--- Set problem ---
Copy the lines of the records below, starting at the line containing "Viewport: 293px width, 293px height." and ending at the line containing "tap(210, 141)", both included.

(Records)
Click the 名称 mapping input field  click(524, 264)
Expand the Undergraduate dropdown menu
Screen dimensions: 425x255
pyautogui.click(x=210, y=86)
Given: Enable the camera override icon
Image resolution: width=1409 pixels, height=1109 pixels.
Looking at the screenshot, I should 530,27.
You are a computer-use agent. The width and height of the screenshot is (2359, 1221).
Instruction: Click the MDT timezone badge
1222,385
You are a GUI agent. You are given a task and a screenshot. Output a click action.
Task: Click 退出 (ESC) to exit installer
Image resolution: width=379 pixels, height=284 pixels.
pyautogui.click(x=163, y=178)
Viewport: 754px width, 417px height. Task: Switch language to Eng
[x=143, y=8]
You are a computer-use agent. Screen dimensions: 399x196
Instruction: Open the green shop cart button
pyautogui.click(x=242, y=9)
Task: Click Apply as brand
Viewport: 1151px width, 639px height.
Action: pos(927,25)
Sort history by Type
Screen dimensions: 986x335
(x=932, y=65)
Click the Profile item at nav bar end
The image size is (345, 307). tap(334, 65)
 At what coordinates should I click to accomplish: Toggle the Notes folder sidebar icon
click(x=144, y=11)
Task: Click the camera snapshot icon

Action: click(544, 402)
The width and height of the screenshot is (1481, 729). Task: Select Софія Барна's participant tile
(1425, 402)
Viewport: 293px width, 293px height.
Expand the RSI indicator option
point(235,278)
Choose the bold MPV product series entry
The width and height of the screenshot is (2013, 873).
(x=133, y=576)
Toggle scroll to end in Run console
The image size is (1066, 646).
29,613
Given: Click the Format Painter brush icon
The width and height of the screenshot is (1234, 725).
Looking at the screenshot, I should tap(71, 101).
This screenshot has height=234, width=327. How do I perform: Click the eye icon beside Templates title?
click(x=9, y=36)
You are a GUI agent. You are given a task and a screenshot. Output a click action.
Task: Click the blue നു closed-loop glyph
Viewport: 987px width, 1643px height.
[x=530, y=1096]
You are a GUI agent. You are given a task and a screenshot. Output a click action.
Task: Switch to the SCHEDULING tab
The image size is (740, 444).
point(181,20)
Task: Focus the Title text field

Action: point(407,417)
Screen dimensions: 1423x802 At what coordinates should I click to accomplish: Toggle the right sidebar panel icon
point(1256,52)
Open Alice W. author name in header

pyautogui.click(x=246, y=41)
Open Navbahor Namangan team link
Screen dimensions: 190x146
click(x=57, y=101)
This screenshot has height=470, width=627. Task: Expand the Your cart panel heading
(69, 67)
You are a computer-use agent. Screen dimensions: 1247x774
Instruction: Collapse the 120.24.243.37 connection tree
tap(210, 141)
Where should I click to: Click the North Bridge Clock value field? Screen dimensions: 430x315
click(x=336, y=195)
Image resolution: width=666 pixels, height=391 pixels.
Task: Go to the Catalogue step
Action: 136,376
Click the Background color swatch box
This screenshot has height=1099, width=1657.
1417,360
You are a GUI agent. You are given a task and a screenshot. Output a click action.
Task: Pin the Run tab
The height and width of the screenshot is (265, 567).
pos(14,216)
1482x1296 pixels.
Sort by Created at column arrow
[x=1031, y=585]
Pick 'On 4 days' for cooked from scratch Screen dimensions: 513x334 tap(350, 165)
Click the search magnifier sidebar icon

--- Full answer ---
Viewport: 293px width, 293px height.
Expand the RSI indicator option
point(235,278)
Choose the bold MPV product series entry
The width and height of the screenshot is (2013, 873).
(x=133, y=576)
Toggle scroll to end in Run console
The image size is (1066, 646).
29,613
Given: Click the Format Painter brush icon
The width and height of the screenshot is (1234, 725).
Looking at the screenshot, I should tap(71, 101).
This screenshot has height=234, width=327. How do I perform: Click the eye icon beside Templates title?
click(x=9, y=36)
You are a GUI agent. You are given a task and a screenshot. Output a click action.
Task: Click the blue നു closed-loop glyph
Viewport: 987px width, 1643px height.
[x=530, y=1096]
You are a GUI agent. You are given a task and a screenshot. Output a click action.
Task: Switch to the SCHEDULING tab
The image size is (740, 444).
point(181,20)
Task: Focus the Title text field

Action: point(407,417)
Screen dimensions: 1423x802 At what coordinates should I click to accomplish: Toggle the right sidebar panel icon
point(1256,52)
Open Alice W. author name in header

pyautogui.click(x=246, y=41)
Open Navbahor Namangan team link
Screen dimensions: 190x146
click(x=57, y=101)
This screenshot has height=470, width=627. Task: Expand the Your cart panel heading
(69, 67)
You are a computer-use agent. Screen dimensions: 1247x774
Instruction: Collapse the 120.24.243.37 connection tree
tap(210, 141)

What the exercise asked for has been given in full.